Dr Eleanor Bird

Research Associate

Profile

My main research interests are in the legacies of the transatlantic slave trade and slavery in the Romantic period, with a particular focus on slave narratives and newspapers. My first book, which is under contract with Manchester University Press, develops our understanding of Canada's role in the Atlantic slave system and in the international antislavery debate and contributes to the scholarly understanding of the Black Atlantic in Canada and throughout the Anglophone and Francophone world. As a member of the Davy Notebooks Project team, I am bringing a specific aspect to the project on Davy and race that has not been explored before.

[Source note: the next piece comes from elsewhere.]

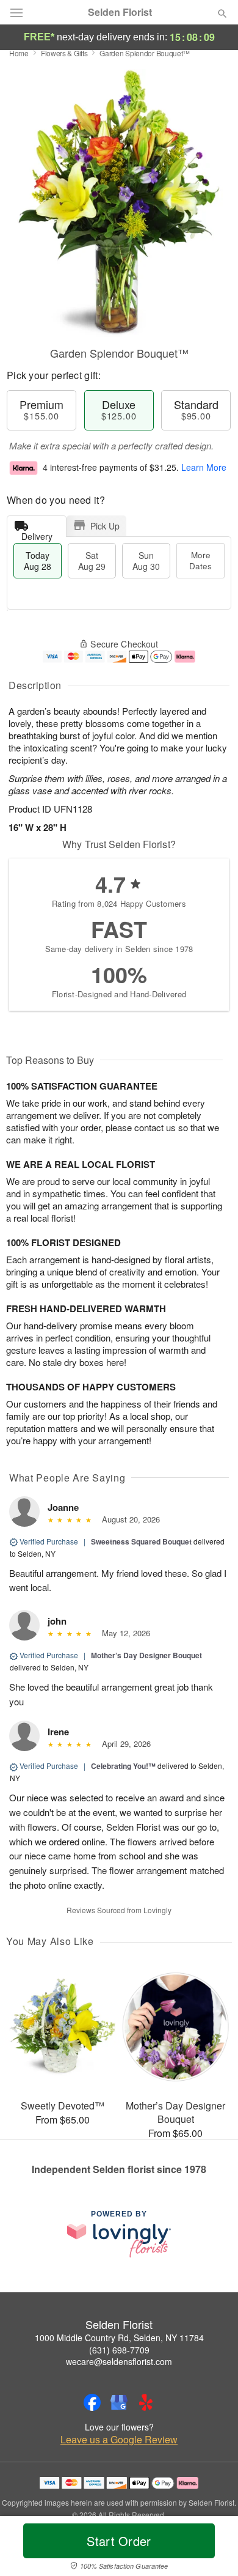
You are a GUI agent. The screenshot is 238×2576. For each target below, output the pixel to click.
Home (19, 53)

I have published articles on slavery in Quebec’s newspapers in the Journal of Transatlantic Studies, women’s antislavery writing and manuscript culture in Nineteenth-Century Gender Studies and on Mary Prince and Susanna Moodie in Notes & Queries. My PhD, awarded in 2018, was a collaborative doctoral award at the University of Sheffield and British Library. The project used rare book slave narratives and Canadian newspapers at the British Library and at archives in Canada.

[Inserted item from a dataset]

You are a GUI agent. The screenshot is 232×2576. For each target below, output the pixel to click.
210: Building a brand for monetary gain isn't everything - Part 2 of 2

I have held the Eccles Centre for American Studies Award and had a fellowship with the Nova Scotia Museum in Canada. In 2020-21 I held a BAAS Early-Career Short-Term Research Assistance Award and this enabled me to employ a PhD student at the Harriet Irving Library at the University of New Brunswick to search newspapers and discover more about the circulation of slave narratives in Canada. I represent my department in the Faculty of Arts and Social Sciences Decolonisation Network, and I am a member of the Athena Swan Sub-Committee and EDI Committee.